Low reliability estimates (below 0.70) suggest that the scores one derives from a test may not be very trustworthy

Most test users look for coefficients to be at least in the range of 0.80 or higher

17
Q

What is validity?

A

Tests can be reliable (they measure something consistently), but not valid (they don’t measure what the authors claim or presume)

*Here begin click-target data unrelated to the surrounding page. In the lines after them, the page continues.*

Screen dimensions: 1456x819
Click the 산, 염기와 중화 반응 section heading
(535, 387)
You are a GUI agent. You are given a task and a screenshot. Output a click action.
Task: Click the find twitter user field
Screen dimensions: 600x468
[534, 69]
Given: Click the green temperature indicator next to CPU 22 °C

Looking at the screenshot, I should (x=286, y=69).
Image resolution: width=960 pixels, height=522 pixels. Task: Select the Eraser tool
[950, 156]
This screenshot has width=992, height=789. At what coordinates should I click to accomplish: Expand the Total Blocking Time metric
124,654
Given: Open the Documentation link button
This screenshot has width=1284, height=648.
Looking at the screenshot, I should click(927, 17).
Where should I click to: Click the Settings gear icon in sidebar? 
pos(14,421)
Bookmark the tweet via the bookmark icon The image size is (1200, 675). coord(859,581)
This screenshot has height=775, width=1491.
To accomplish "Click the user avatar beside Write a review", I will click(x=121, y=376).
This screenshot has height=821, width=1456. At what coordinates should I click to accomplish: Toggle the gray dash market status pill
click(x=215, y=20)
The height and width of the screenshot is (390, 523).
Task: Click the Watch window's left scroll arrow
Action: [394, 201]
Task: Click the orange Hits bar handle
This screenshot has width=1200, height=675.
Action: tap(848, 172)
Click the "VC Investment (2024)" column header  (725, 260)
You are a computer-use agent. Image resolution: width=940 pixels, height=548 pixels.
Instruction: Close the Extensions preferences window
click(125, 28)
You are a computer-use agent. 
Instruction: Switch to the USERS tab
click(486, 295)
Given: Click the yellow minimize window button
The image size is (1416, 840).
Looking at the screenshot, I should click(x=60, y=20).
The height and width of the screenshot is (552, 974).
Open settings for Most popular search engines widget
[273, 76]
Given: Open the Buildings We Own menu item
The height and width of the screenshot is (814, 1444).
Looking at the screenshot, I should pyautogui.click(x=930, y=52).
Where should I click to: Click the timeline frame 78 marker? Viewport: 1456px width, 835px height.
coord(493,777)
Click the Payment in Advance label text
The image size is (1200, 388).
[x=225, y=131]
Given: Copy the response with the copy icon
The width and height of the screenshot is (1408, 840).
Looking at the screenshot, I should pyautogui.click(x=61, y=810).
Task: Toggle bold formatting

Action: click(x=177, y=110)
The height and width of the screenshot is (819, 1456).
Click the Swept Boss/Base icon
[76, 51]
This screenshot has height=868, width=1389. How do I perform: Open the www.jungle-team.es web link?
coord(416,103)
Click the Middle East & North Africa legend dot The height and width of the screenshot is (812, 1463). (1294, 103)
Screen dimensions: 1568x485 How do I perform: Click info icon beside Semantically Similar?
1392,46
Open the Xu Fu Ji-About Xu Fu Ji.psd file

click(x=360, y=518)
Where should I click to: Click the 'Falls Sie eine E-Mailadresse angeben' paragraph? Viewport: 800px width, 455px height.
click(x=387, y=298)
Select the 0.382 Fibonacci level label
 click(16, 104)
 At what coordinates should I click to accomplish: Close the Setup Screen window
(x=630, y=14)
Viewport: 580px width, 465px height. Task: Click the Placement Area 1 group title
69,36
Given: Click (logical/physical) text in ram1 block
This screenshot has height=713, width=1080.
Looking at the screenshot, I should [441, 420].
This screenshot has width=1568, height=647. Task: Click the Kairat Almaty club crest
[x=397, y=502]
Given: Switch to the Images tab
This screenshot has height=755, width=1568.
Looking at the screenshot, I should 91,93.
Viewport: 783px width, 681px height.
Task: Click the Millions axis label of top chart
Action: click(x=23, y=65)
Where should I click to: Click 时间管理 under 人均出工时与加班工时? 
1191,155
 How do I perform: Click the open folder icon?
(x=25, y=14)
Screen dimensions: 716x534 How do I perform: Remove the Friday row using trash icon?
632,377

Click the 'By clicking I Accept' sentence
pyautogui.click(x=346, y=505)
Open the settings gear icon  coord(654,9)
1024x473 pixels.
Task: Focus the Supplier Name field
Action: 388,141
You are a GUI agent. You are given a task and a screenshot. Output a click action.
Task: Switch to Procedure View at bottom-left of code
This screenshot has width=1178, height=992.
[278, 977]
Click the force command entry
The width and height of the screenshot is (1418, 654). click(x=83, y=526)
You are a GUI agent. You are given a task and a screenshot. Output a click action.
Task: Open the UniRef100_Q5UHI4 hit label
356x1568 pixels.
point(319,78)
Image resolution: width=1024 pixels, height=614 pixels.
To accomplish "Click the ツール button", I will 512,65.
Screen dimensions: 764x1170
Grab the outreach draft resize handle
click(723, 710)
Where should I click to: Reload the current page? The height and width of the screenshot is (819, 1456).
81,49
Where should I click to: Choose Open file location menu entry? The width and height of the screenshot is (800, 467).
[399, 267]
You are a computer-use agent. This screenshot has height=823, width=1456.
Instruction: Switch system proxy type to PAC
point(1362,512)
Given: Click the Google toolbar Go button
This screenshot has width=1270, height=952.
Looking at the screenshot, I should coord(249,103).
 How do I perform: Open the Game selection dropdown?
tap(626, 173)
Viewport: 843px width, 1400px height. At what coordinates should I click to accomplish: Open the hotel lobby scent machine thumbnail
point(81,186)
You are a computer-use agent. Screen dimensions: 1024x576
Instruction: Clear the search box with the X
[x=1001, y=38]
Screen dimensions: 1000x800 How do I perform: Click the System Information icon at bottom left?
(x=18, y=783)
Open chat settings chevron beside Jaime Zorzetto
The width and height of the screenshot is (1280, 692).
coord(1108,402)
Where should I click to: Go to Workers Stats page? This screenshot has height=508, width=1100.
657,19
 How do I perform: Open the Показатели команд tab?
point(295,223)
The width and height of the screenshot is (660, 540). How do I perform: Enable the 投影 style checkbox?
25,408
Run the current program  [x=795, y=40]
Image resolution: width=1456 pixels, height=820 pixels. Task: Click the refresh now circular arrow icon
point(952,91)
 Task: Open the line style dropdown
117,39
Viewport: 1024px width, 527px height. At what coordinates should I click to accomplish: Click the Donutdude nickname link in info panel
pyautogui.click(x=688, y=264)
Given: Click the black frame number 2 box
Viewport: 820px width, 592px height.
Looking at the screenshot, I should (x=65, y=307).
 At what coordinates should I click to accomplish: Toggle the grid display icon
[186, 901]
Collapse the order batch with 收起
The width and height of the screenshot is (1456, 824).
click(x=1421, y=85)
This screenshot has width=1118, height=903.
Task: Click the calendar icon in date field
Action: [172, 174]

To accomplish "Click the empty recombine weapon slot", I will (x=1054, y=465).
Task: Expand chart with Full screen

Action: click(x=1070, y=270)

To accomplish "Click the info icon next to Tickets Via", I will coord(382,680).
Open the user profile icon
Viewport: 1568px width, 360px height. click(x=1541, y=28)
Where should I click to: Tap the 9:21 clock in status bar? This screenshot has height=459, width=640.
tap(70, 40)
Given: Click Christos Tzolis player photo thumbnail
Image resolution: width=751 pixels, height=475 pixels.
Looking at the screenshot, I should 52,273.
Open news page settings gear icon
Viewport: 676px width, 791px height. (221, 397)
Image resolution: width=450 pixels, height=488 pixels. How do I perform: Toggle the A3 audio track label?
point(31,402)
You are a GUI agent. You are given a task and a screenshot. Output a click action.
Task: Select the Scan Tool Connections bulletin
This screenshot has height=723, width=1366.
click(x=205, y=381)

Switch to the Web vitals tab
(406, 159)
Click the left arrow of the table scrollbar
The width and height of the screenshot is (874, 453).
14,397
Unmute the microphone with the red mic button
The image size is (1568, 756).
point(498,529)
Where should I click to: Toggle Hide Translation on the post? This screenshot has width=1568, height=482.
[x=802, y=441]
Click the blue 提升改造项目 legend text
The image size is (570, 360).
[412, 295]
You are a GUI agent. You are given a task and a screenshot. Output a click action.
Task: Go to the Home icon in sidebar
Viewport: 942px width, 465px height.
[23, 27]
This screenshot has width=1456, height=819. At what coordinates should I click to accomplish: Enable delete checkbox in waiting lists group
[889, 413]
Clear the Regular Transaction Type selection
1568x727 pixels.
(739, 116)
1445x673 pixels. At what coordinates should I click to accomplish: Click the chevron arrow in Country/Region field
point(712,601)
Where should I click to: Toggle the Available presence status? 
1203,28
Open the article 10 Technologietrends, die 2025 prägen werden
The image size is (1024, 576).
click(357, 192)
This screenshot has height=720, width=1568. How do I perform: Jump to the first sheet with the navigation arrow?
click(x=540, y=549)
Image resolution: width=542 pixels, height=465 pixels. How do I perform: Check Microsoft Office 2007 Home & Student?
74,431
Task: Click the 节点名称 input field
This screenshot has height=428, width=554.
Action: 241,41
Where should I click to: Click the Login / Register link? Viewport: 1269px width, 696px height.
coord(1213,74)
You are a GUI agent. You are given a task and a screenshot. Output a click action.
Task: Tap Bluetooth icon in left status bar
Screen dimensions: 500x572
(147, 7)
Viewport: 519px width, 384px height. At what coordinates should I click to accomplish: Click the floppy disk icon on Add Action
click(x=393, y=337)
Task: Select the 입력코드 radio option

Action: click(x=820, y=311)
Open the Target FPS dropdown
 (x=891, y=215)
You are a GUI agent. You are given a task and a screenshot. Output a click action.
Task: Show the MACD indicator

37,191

To be valid, tests must measure what they were designed to assess

18
Q

What is construct validity?

A

degree to which a test is meaningfully correlated with tests that measure similar constructs and is unrelated to conceptually dissimilar or irrelevant measures
❖ “Good” tests should correlated moderately with conceptually similar tests (e.g., dominance and aggression). If they do, this is evidence for convergent validity
❖ “Good” tests should also not correlate with dissimilar tests (e.g., aggressions and IQ). If they do not, then this is evidence for discriminant validity
❖ Both convergent and discriminant validity indicate that a test has sound construct validity

19
Q

What is content validity?

A

degree to which a test measures what is was originally designed or intended to measure
❖ Example: IQ tests
o Does a given IQ test actually measure IQ rather than something else, such as motivation to succeed in school or to appear smart in the eyes of others?

20
Q

what is internal validity?

A

a way to measure if your research/assessment is sound (i.e., was the research done properly?)
❖ It is related to how many confounding variables you have in your experiment. If you run an experiment and avoid confounding variables your internal validity is high; the more confounding variables you have, the lower your internal validity
❖ In a perfect world, your experiment would have a high internal validity. This would allow you to have high confidence that the results of your experiment are caused by only one independent variable.

21
Q

What is conclusion validity?

A

only concerned with the question based on the data, is there a relationship or isn’t there? It doesn’t delve into specifics (like reliability tests) about what kinds of relationship exist
❖ For example:
o Let’s say you ran some research to find out if two years of preschool is more effective than one. Based on the data, you conclude that there’s a positive relationship between how well a child does in school and how many years of preschool they attend. Conclusion validity will tell you how reliable that conclusion is.

22
Q

What is external (ecological) validity?

A

occurs when the causal relationship discovered in your experimentation can be generalised to other people, times and contexts
❖ Do research findings in the lab generalize to real world settings?

23
Q

What is criterion-related validity?

A

comparison of a measure against a single measure that is supposed to be a direct measure of the concept under study.